[Collected data entries]
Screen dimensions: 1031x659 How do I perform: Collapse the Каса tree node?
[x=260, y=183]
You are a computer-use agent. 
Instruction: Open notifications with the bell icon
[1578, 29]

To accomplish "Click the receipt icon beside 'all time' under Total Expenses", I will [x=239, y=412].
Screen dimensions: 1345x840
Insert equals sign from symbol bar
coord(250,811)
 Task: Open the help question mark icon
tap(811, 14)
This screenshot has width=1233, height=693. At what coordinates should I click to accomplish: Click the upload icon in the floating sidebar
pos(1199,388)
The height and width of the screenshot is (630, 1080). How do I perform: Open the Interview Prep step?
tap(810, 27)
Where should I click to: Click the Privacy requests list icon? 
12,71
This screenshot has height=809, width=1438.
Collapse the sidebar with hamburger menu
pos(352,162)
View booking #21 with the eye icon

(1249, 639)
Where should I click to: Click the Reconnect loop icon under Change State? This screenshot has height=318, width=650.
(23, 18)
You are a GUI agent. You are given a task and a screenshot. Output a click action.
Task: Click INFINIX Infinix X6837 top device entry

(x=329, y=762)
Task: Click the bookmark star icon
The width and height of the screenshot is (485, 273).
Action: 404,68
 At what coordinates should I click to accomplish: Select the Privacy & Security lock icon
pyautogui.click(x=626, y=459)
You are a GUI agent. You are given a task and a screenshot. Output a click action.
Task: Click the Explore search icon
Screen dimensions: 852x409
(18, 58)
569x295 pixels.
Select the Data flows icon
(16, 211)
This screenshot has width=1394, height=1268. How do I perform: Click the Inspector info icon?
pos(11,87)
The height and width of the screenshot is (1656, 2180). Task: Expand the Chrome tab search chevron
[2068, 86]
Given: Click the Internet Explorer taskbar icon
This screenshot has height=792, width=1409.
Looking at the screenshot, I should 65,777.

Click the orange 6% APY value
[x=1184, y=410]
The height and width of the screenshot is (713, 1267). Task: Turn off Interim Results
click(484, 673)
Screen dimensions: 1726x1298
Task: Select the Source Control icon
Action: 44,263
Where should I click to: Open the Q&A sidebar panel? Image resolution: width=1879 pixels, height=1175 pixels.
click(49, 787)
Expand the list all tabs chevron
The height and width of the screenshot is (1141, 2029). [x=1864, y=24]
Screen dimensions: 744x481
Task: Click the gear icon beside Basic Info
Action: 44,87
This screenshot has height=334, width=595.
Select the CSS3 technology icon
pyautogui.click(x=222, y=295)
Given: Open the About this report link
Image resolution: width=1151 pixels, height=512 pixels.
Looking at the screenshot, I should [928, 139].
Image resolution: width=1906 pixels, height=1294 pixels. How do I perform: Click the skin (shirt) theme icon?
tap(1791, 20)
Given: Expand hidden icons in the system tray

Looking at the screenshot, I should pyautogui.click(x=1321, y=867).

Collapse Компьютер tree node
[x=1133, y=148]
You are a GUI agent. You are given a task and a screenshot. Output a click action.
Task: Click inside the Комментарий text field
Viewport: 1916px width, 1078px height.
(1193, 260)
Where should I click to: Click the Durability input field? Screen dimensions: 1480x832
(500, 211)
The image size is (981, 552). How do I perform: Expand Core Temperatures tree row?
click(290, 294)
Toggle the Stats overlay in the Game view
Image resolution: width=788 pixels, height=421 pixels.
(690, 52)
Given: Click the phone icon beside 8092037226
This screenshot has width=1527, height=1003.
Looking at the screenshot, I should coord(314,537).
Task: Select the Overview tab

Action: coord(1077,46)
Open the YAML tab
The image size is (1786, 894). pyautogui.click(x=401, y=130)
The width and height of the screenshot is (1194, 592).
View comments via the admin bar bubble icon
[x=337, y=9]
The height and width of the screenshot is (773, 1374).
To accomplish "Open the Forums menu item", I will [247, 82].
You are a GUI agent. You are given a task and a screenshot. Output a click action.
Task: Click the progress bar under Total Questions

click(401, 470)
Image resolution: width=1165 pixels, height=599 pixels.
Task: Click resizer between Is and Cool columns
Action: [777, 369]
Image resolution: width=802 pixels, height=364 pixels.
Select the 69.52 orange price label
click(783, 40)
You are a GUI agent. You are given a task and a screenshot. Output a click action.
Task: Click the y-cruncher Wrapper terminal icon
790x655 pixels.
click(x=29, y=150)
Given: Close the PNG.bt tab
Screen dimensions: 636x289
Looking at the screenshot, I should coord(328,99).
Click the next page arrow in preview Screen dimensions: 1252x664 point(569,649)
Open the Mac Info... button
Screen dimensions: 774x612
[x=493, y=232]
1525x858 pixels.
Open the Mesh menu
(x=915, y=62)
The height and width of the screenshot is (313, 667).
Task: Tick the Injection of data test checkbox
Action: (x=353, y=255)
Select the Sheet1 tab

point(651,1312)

#### [Task]
Print all the entries exactly as written.

#### [Reply to the task]
Screen dimensions: 1031x659 How do I perform: Collapse the Каса tree node?
[x=260, y=183]
You are a computer-use agent. 
Instruction: Open notifications with the bell icon
[1578, 29]

To accomplish "Click the receipt icon beside 'all time' under Total Expenses", I will [x=239, y=412].
Screen dimensions: 1345x840
Insert equals sign from symbol bar
coord(250,811)
 Task: Open the help question mark icon
tap(811, 14)
This screenshot has width=1233, height=693. At what coordinates should I click to accomplish: Click the upload icon in the floating sidebar
pos(1199,388)
The height and width of the screenshot is (630, 1080). How do I perform: Open the Interview Prep step?
tap(810, 27)
Where should I click to: Click the Privacy requests list icon? 
12,71
This screenshot has height=809, width=1438.
Collapse the sidebar with hamburger menu
pos(352,162)
View booking #21 with the eye icon

(1249, 639)
Where should I click to: Click the Reconnect loop icon under Change State? This screenshot has height=318, width=650.
(23, 18)
You are a GUI agent. You are given a task and a screenshot. Output a click action.
Task: Click INFINIX Infinix X6837 top device entry

(x=329, y=762)
Task: Click the bookmark star icon
The width and height of the screenshot is (485, 273).
Action: 404,68
 At what coordinates should I click to accomplish: Select the Privacy & Security lock icon
pyautogui.click(x=626, y=459)
You are a GUI agent. You are given a task and a screenshot. Output a click action.
Task: Click the Explore search icon
Screen dimensions: 852x409
(18, 58)
569x295 pixels.
Select the Data flows icon
(16, 211)
This screenshot has width=1394, height=1268. How do I perform: Click the Inspector info icon?
pos(11,87)
The height and width of the screenshot is (1656, 2180). Task: Expand the Chrome tab search chevron
[2068, 86]
Given: Click the Internet Explorer taskbar icon
This screenshot has height=792, width=1409.
Looking at the screenshot, I should 65,777.

Click the orange 6% APY value
[x=1184, y=410]
The height and width of the screenshot is (713, 1267). Task: Turn off Interim Results
click(484, 673)
Screen dimensions: 1726x1298
Task: Select the Source Control icon
Action: 44,263
Where should I click to: Open the Q&A sidebar panel? Image resolution: width=1879 pixels, height=1175 pixels.
click(49, 787)
Expand the list all tabs chevron
The height and width of the screenshot is (1141, 2029). [x=1864, y=24]
Screen dimensions: 744x481
Task: Click the gear icon beside Basic Info
Action: 44,87
This screenshot has height=334, width=595.
Select the CSS3 technology icon
pyautogui.click(x=222, y=295)
Given: Open the About this report link
Image resolution: width=1151 pixels, height=512 pixels.
Looking at the screenshot, I should [928, 139].
Image resolution: width=1906 pixels, height=1294 pixels. How do I perform: Click the skin (shirt) theme icon?
tap(1791, 20)
Given: Expand hidden icons in the system tray

Looking at the screenshot, I should pyautogui.click(x=1321, y=867).

Collapse Компьютер tree node
[x=1133, y=148]
You are a GUI agent. You are given a task and a screenshot. Output a click action.
Task: Click inside the Комментарий text field
Viewport: 1916px width, 1078px height.
(1193, 260)
Where should I click to: Click the Durability input field? Screen dimensions: 1480x832
(500, 211)
The image size is (981, 552). How do I perform: Expand Core Temperatures tree row?
click(290, 294)
Toggle the Stats overlay in the Game view
Image resolution: width=788 pixels, height=421 pixels.
(690, 52)
Given: Click the phone icon beside 8092037226
This screenshot has width=1527, height=1003.
Looking at the screenshot, I should coord(314,537).
Task: Select the Overview tab

Action: coord(1077,46)
Open the YAML tab
The image size is (1786, 894). pyautogui.click(x=401, y=130)
The width and height of the screenshot is (1194, 592).
View comments via the admin bar bubble icon
[x=337, y=9]
The height and width of the screenshot is (773, 1374).
To accomplish "Open the Forums menu item", I will [247, 82].
You are a GUI agent. You are given a task and a screenshot. Output a click action.
Task: Click the progress bar under Total Questions

click(401, 470)
Image resolution: width=1165 pixels, height=599 pixels.
Task: Click resizer between Is and Cool columns
Action: [777, 369]
Image resolution: width=802 pixels, height=364 pixels.
Select the 69.52 orange price label
click(783, 40)
You are a GUI agent. You are given a task and a screenshot. Output a click action.
Task: Click the y-cruncher Wrapper terminal icon
790x655 pixels.
click(x=29, y=150)
Given: Close the PNG.bt tab
Screen dimensions: 636x289
Looking at the screenshot, I should coord(328,99).
Click the next page arrow in preview Screen dimensions: 1252x664 point(569,649)
Open the Mac Info... button
Screen dimensions: 774x612
[x=493, y=232]
1525x858 pixels.
Open the Mesh menu
(x=915, y=62)
The height and width of the screenshot is (313, 667).
Task: Tick the Injection of data test checkbox
Action: (x=353, y=255)
Select the Sheet1 tab

point(651,1312)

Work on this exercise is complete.